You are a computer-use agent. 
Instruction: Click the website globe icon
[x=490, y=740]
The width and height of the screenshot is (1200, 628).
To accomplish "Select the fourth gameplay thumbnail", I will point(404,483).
* * *
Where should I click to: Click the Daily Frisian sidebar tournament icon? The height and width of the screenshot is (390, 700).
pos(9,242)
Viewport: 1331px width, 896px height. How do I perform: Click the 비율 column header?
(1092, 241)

▸ **REQUIRED WORK**
Rewrite the rows starting at the line that contains "Where should I" and ending at the line that contains "(1092, 241)", swapping "column header" for "column label" and keeping everything else the same.

▸ **RESPONSE TO THIS TASK**
Where should I click to: Click the Daily Frisian sidebar tournament icon? The height and width of the screenshot is (390, 700).
pos(9,242)
Viewport: 1331px width, 896px height. How do I perform: Click the 비율 column label?
(1092, 241)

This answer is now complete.